# [WHAT IS ASKED]
Please copy everything from the line containing "Where should I click to: Click" down to the line containing "[2102, 500]", changing "vertical" to "horizontal" and keeping all else the same. Leave the pictures out.

# [EXERCISE MATERIALS]
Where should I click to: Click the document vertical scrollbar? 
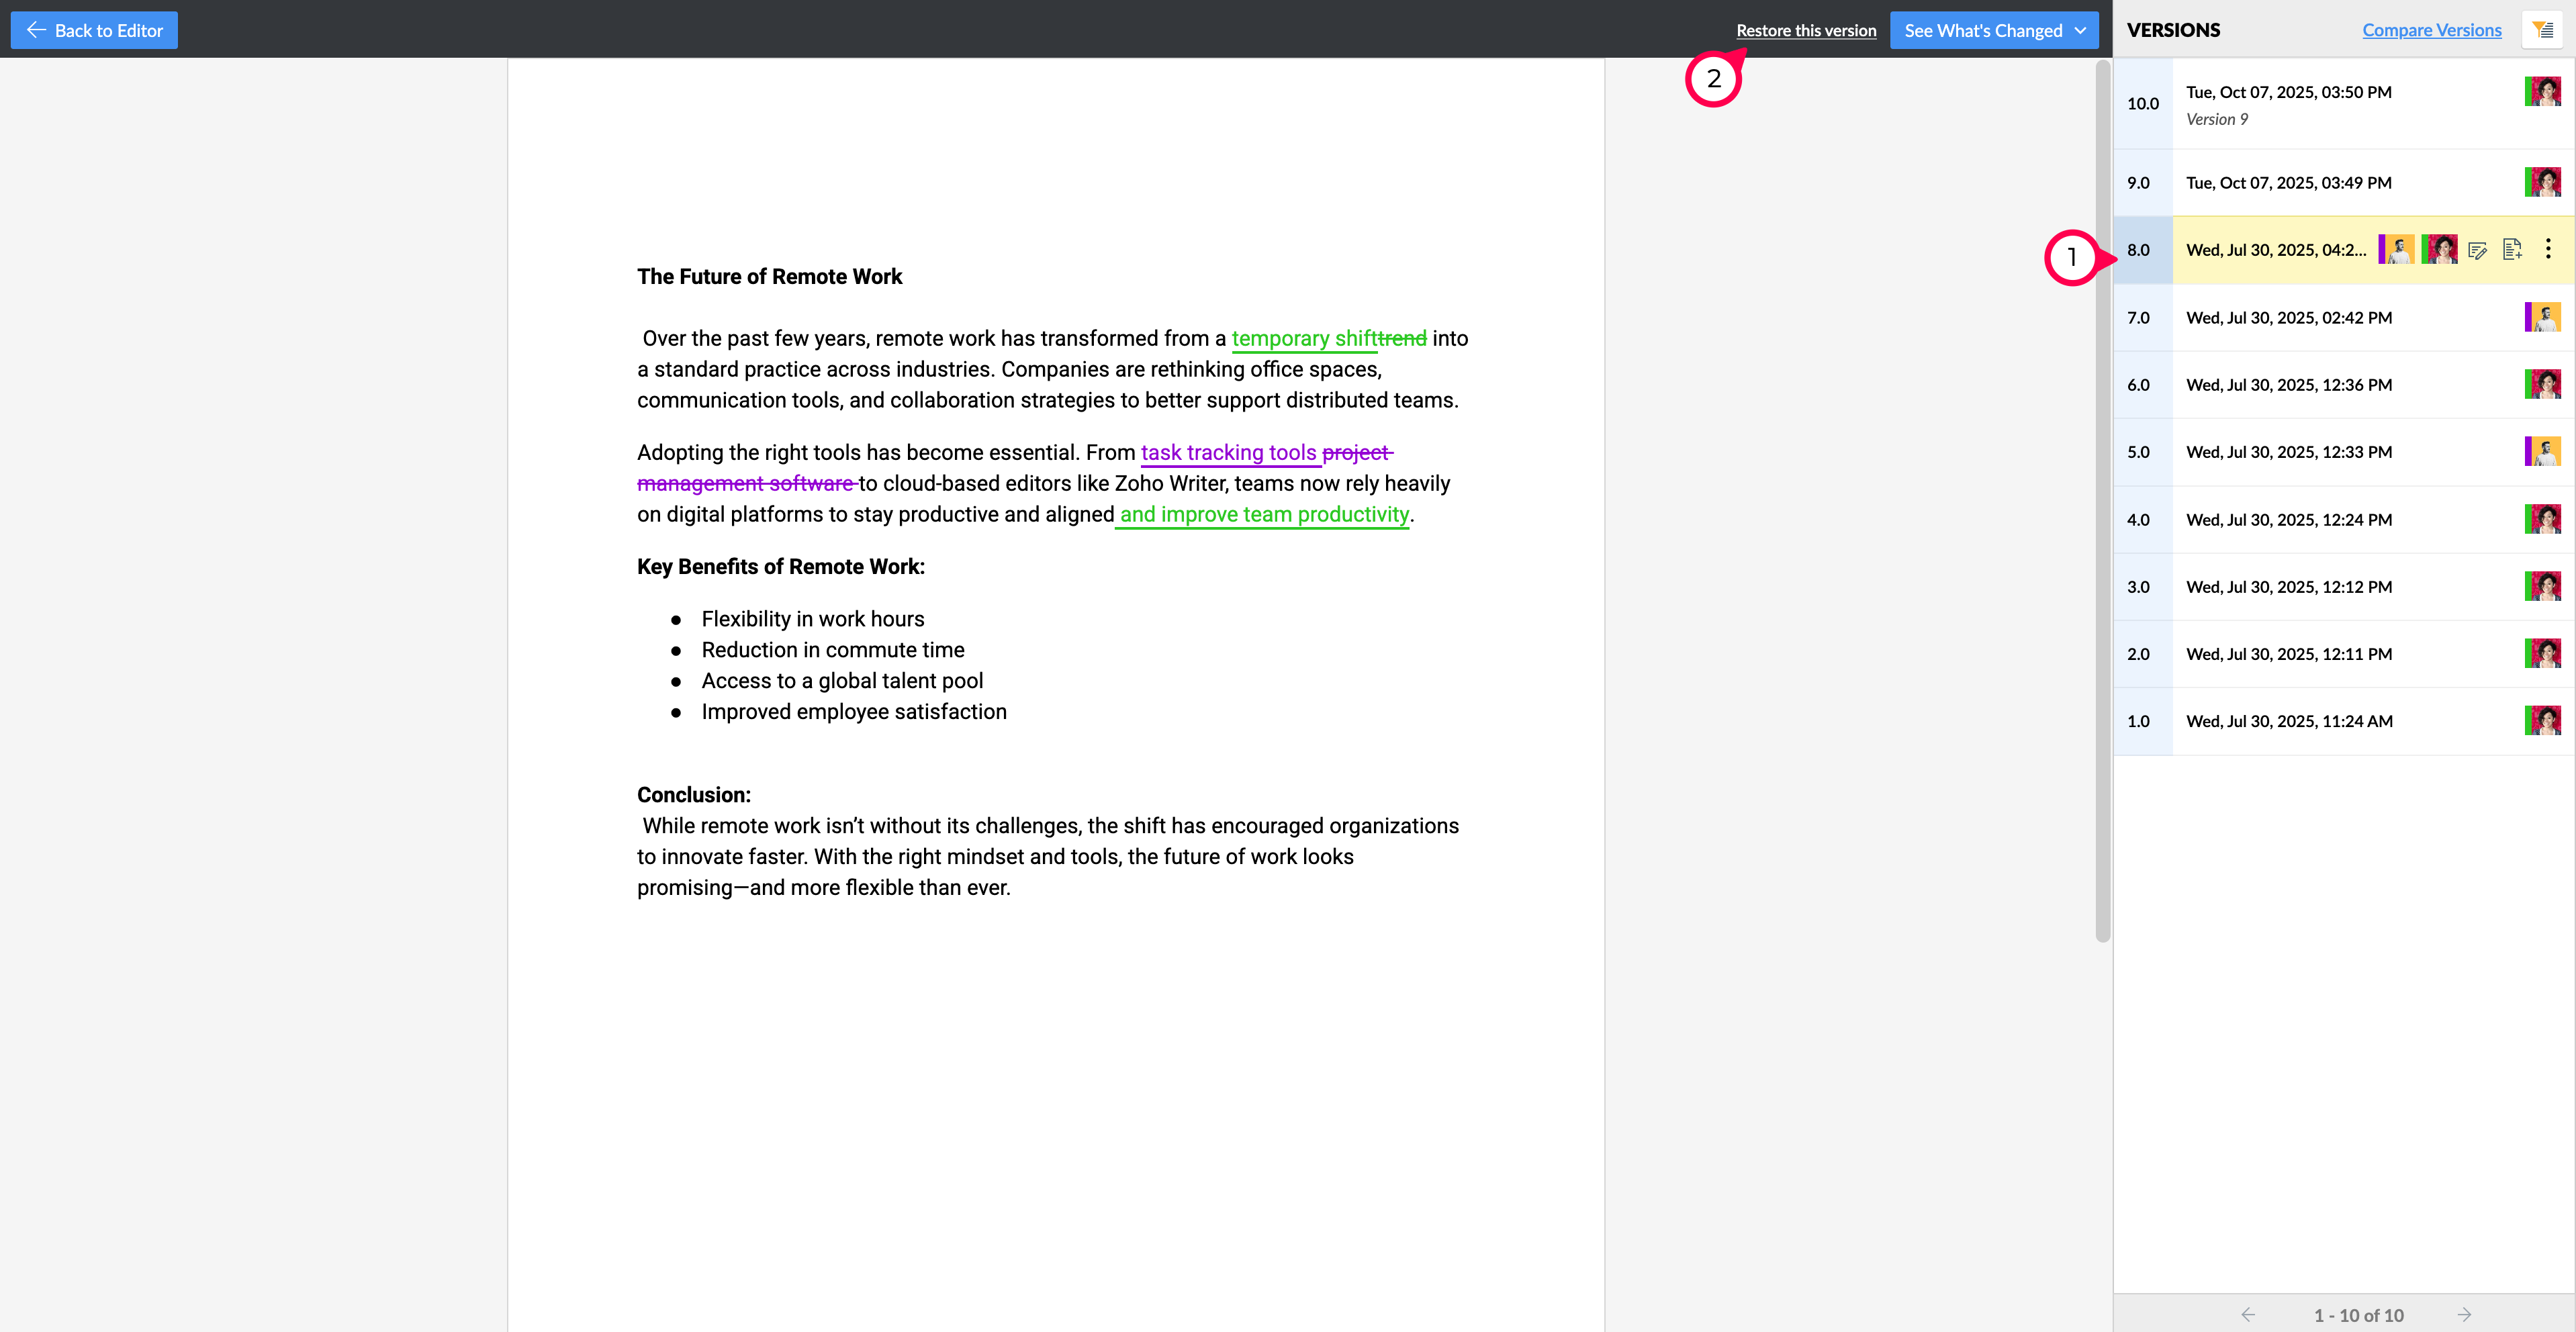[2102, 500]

* * *

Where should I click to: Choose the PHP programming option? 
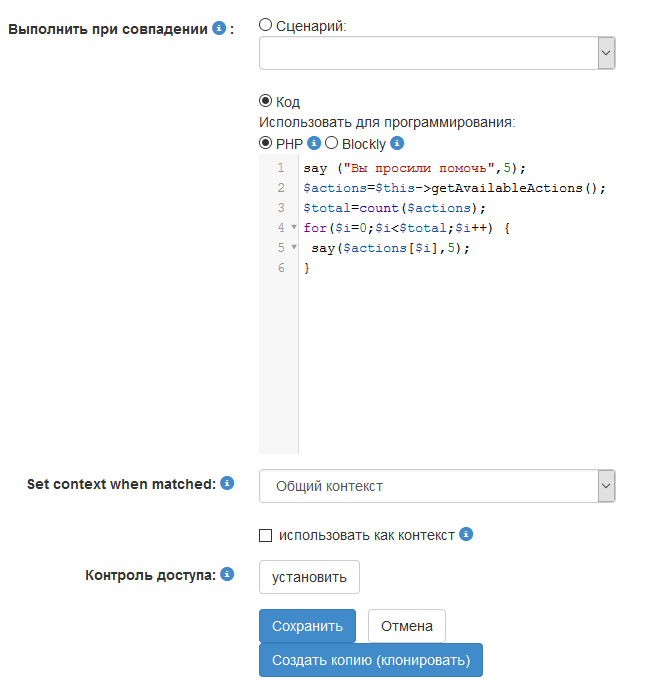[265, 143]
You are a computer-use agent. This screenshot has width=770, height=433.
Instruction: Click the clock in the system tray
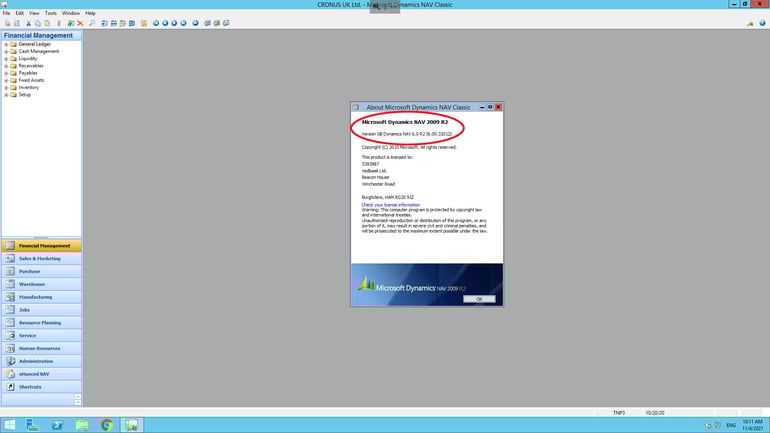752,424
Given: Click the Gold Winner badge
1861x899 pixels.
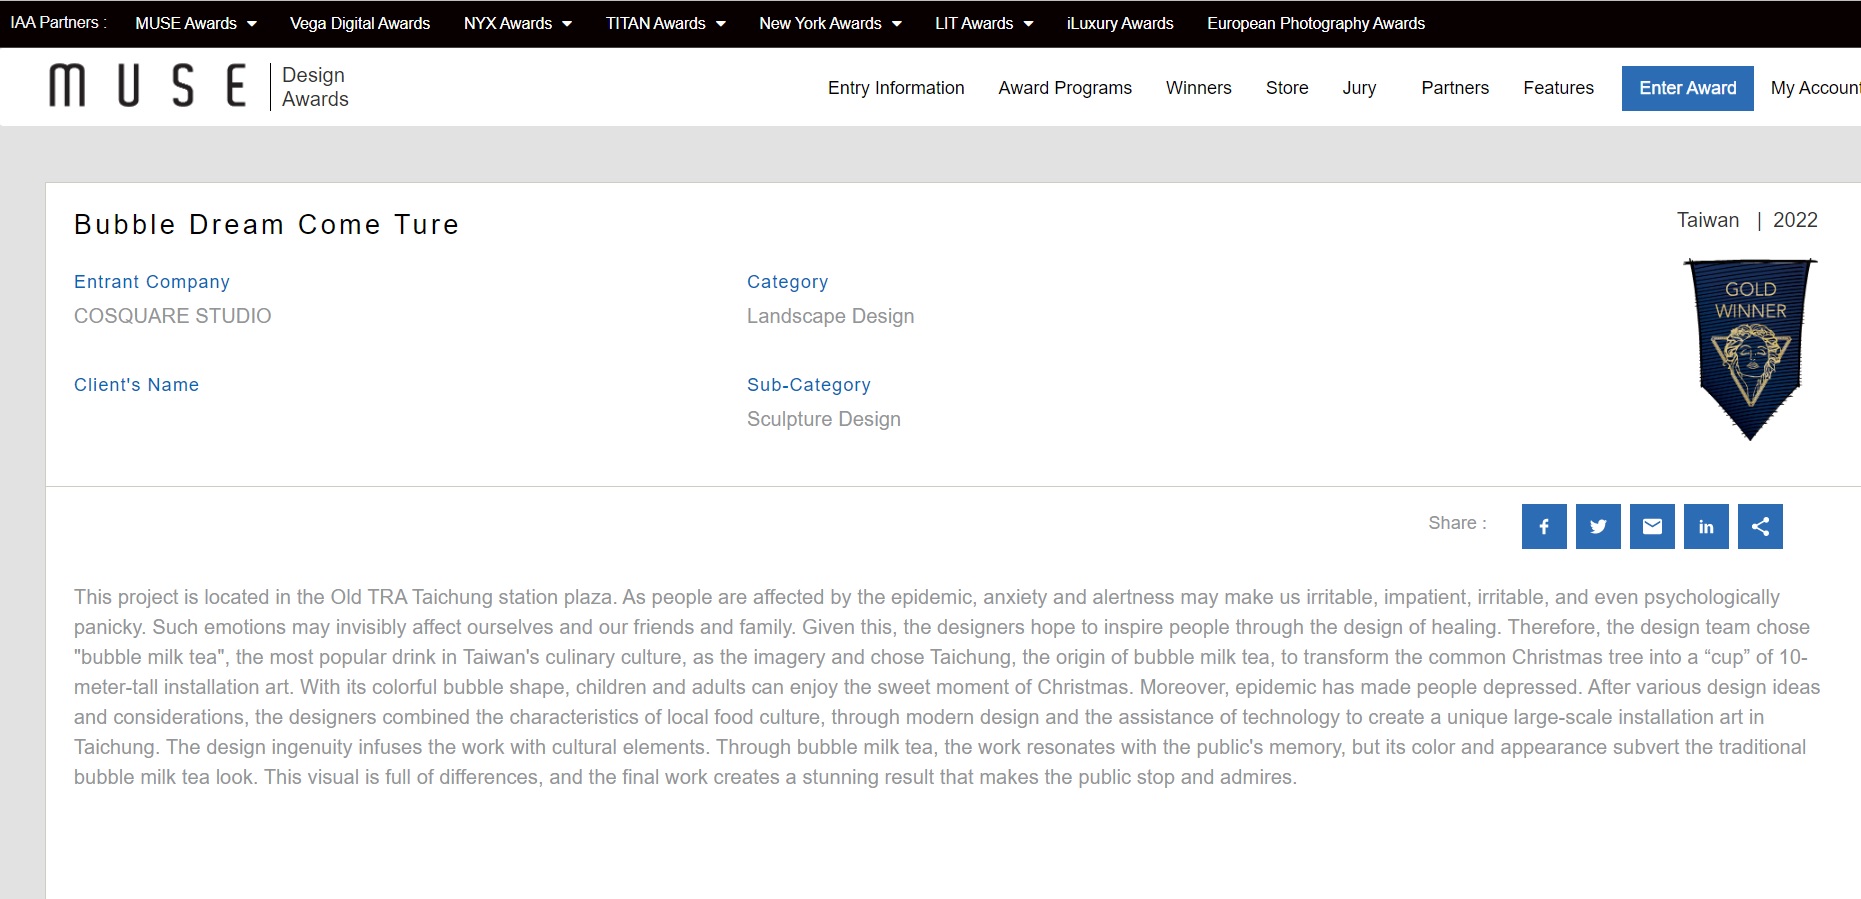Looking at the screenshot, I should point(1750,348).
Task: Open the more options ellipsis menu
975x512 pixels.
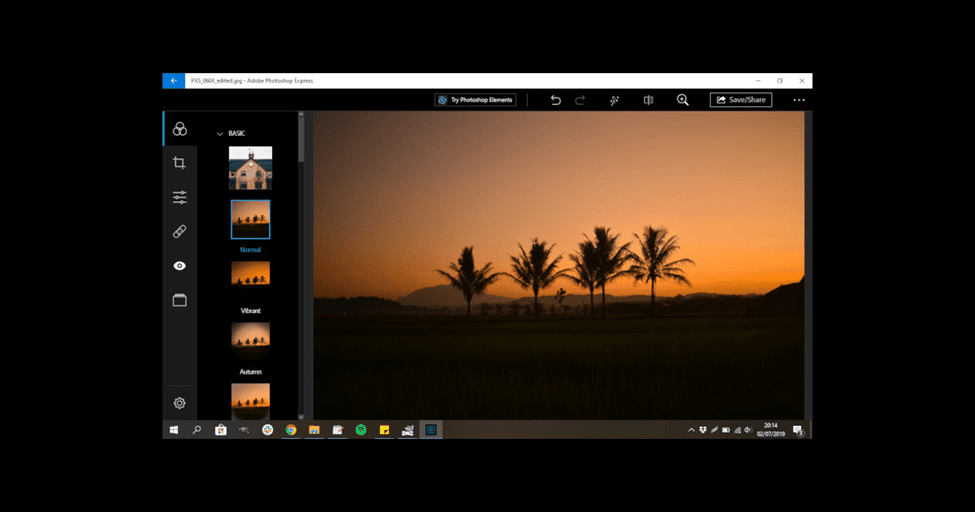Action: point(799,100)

...

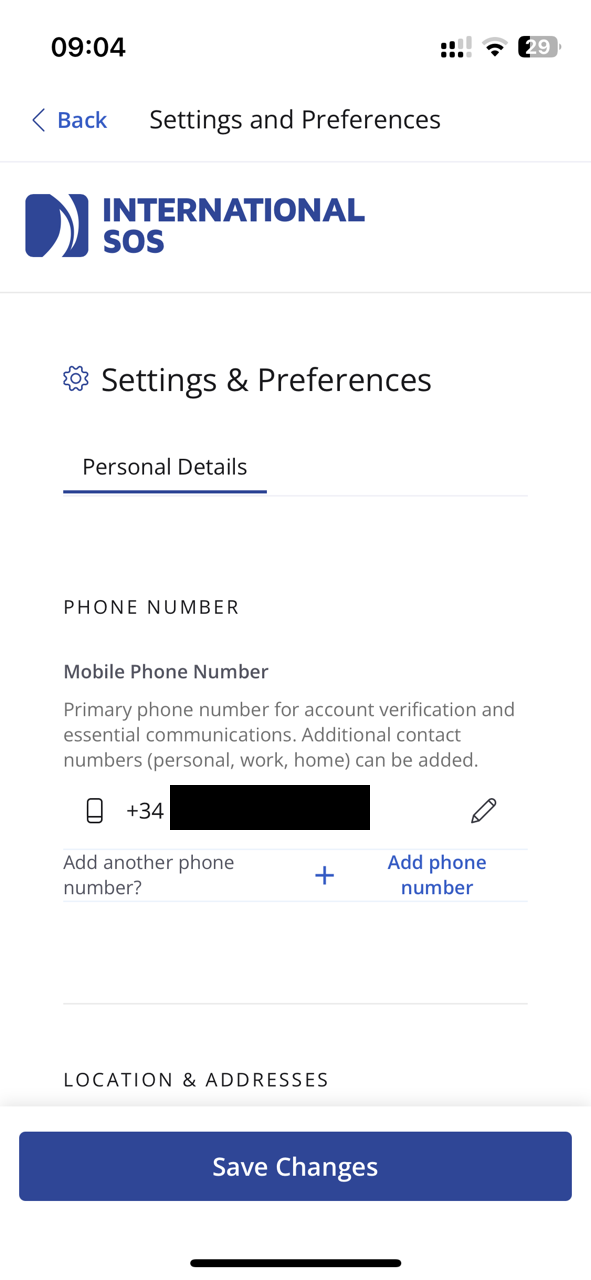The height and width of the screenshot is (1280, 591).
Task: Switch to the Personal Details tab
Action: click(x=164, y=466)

# [REPLY]
Where should I click to: Click the document horizontal scrollbar? 
[2102, 500]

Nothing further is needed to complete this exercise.